Task objective :: Print the entries exactly; no image belongs in the copy.
**** The records ****
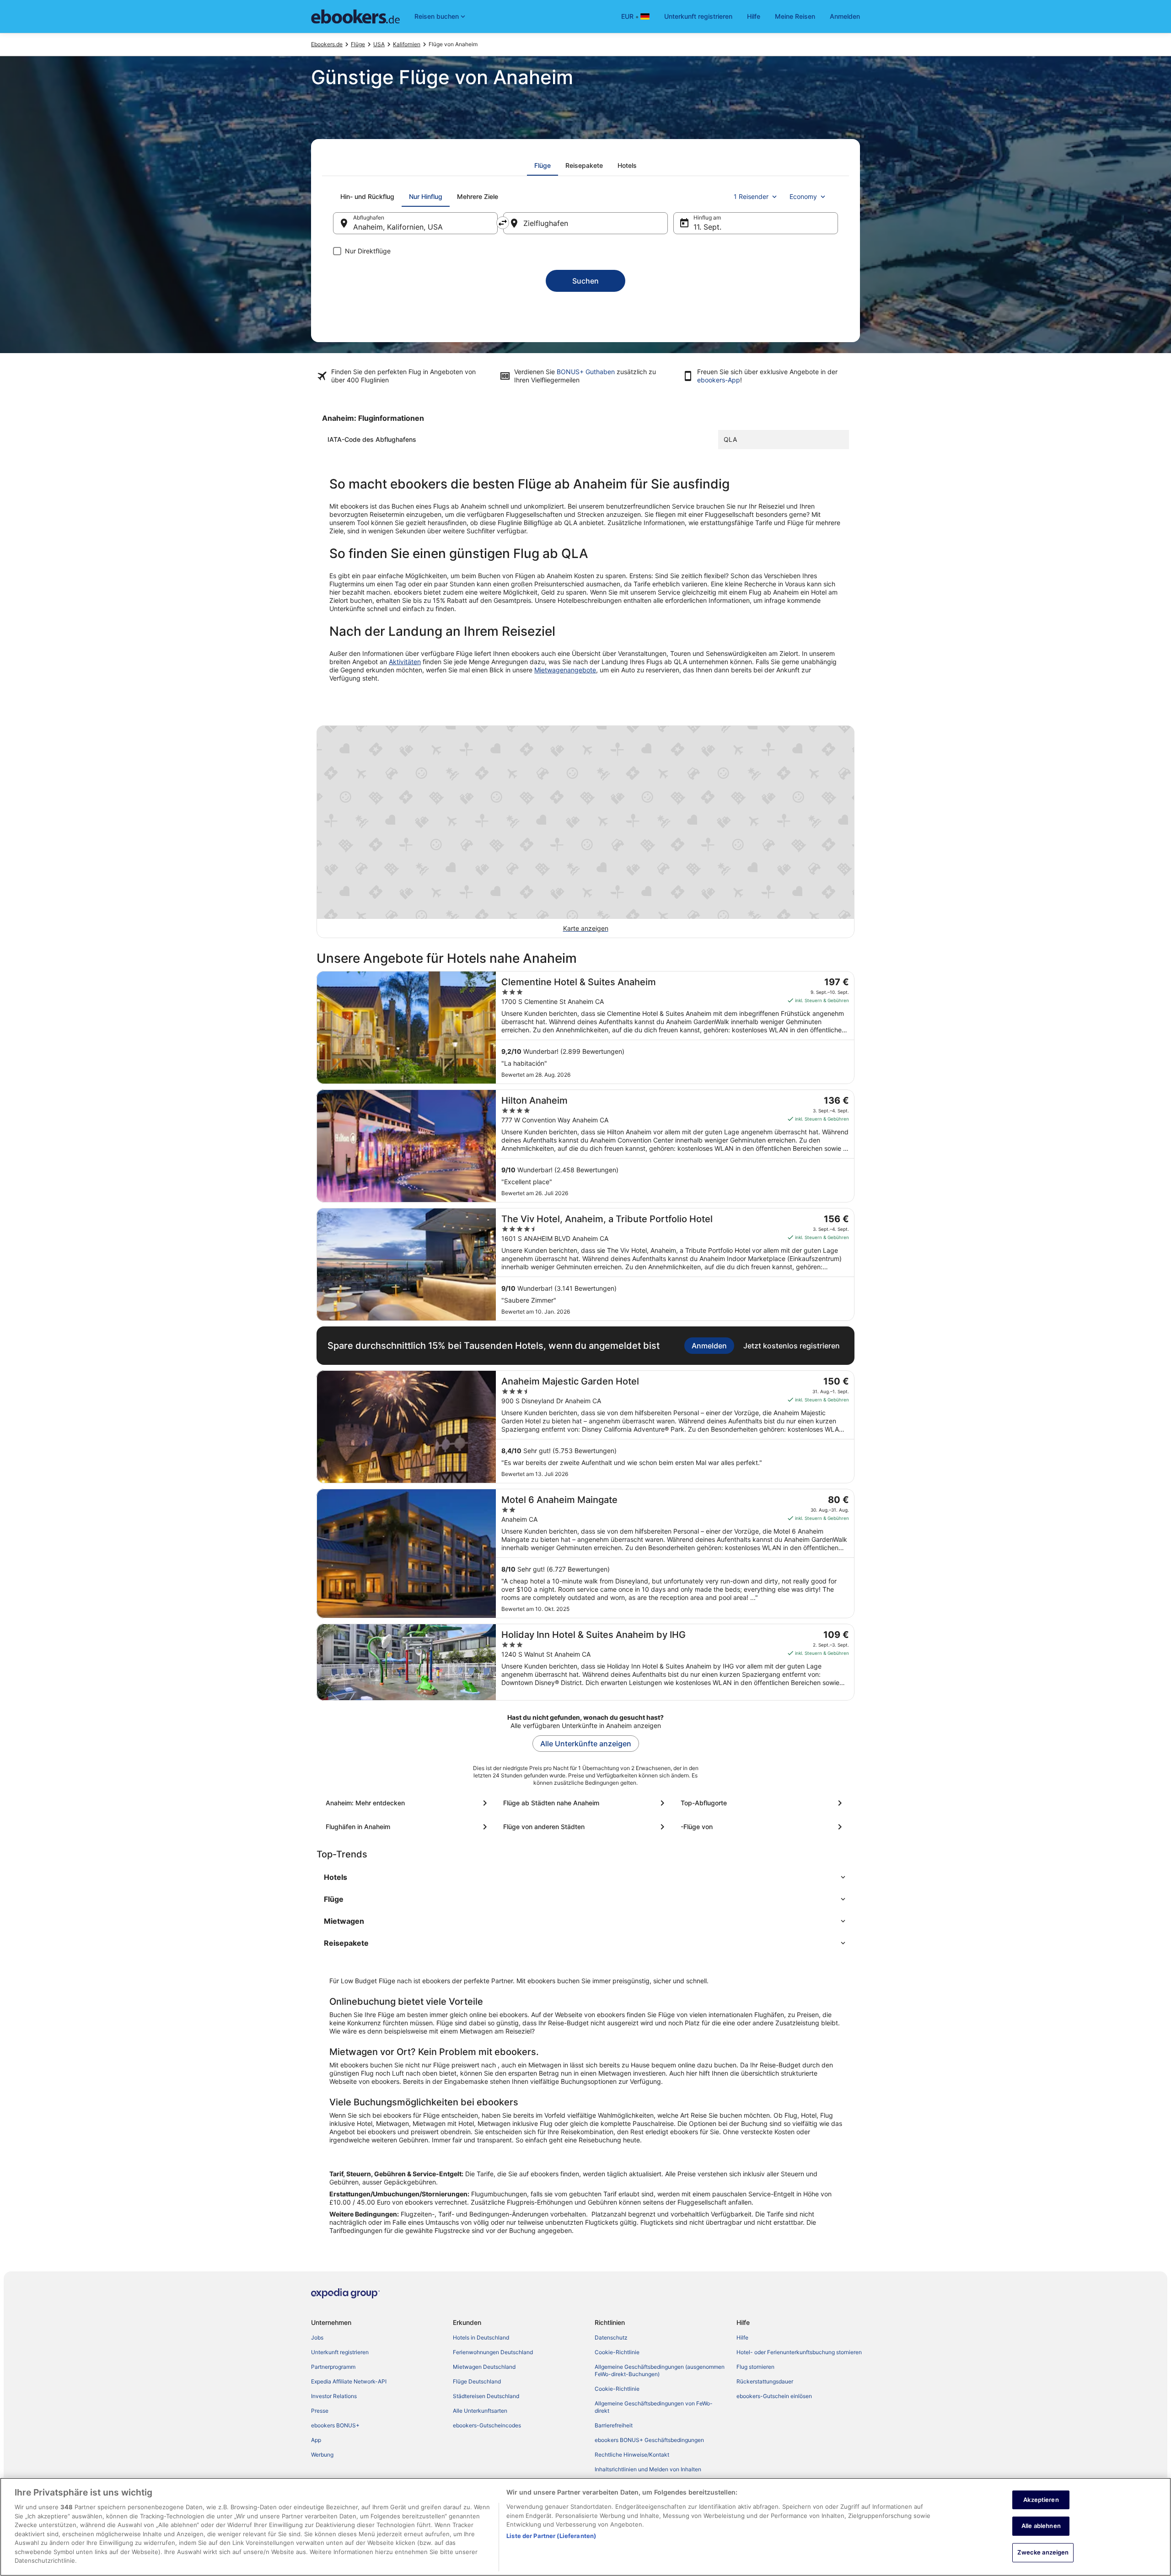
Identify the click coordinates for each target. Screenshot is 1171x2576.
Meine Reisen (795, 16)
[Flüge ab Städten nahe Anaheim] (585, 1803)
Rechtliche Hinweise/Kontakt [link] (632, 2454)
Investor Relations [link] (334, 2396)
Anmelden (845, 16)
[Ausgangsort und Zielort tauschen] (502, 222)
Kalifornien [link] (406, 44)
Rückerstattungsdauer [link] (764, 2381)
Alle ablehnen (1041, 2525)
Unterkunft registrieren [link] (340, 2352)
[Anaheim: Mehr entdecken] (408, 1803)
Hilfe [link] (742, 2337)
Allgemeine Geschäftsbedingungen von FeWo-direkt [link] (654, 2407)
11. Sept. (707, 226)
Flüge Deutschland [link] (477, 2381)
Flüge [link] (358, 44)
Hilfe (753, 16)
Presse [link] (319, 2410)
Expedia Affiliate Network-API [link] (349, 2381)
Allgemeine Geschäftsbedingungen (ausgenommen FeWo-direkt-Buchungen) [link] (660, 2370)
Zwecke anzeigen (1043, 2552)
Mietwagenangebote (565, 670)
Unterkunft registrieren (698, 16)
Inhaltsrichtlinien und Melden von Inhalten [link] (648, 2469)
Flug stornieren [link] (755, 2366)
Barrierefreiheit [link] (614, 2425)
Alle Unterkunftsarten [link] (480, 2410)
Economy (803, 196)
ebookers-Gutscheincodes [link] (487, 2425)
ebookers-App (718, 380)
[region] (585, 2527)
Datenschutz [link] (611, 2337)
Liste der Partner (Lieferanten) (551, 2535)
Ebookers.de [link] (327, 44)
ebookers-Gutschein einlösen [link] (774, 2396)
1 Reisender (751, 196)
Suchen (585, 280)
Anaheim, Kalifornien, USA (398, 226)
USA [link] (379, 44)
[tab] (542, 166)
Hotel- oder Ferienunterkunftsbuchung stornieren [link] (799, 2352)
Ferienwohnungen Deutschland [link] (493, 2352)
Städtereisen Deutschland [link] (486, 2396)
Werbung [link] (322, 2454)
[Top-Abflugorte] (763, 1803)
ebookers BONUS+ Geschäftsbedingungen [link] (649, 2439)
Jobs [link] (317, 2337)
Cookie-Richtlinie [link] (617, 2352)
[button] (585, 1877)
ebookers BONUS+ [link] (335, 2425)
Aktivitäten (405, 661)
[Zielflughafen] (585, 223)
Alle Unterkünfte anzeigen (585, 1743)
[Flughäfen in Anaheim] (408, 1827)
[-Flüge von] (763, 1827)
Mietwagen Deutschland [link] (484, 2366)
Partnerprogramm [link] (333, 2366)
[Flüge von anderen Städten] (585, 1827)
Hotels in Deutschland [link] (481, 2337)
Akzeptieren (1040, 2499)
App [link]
****
Your solution ::
Identify the click coordinates for each target. Screenshot is 1171x2576.
Meine Reisen (795, 16)
[Flüge ab Städten nahe Anaheim] (585, 1803)
Rechtliche Hinweise/Kontakt [link] (632, 2454)
Investor Relations [link] (334, 2396)
Anmelden (845, 16)
[Ausgangsort und Zielort tauschen] (502, 222)
Kalifornien [link] (406, 44)
Rückerstattungsdauer [link] (764, 2381)
Alle ablehnen (1041, 2525)
Unterkunft registrieren [link] (340, 2352)
[Anaheim: Mehr entdecken] (408, 1803)
Hilfe [link] (742, 2337)
Allgemeine Geschäftsbedingungen von FeWo-direkt [link] (654, 2407)
11. Sept. (707, 226)
Flüge Deutschland [link] (477, 2381)
Flüge [link] (358, 44)
Hilfe (753, 16)
Presse [link] (319, 2410)
Expedia Affiliate Network-API [link] (349, 2381)
Allgemeine Geschäftsbedingungen (ausgenommen FeWo-direkt-Buchungen) [link] (660, 2370)
Zwecke anzeigen (1043, 2552)
Mietwagenangebote (565, 670)
Unterkunft registrieren (698, 16)
Inhaltsrichtlinien und Melden von Inhalten [link] (648, 2469)
Flug stornieren [link] (755, 2366)
Barrierefreiheit [link] (614, 2425)
Alle Unterkunftsarten [link] (480, 2410)
Economy (803, 196)
ebookers-Gutscheincodes [link] (487, 2425)
ebookers-App (718, 380)
[region] (585, 2527)
Datenschutz [link] (611, 2337)
Liste der Partner (Lieferanten) (551, 2535)
Ebookers.de [link] (327, 44)
ebookers-Gutschein einlösen [link] (774, 2396)
1 Reisender (751, 196)
Suchen (585, 280)
Anaheim, Kalifornien, USA (398, 226)
USA [link] (379, 44)
[tab] (542, 166)
Hotel- oder Ferienunterkunftsbuchung stornieren [link] (799, 2352)
Ferienwohnungen Deutschland [link] (493, 2352)
Städtereisen Deutschland [link] (486, 2396)
Werbung [link] (322, 2454)
[Top-Abflugorte] (763, 1803)
ebookers BONUS+ Geschäftsbedingungen [link] (649, 2439)
Jobs [link] (317, 2337)
Cookie-Richtlinie [link] (617, 2352)
[button] (585, 1877)
ebookers BONUS+ [link] (335, 2425)
Aktivitäten (405, 661)
[Zielflughafen] (585, 223)
Alle Unterkünfte anzeigen (585, 1743)
[Flughäfen in Anaheim] (408, 1827)
[-Flüge von] (763, 1827)
Mietwagen Deutschland [link] (484, 2366)
Partnerprogramm [link] (333, 2366)
[Flüge von anderen Städten] (585, 1827)
Hotels in Deutschland [link] (481, 2337)
Akzeptieren (1040, 2499)
App [link]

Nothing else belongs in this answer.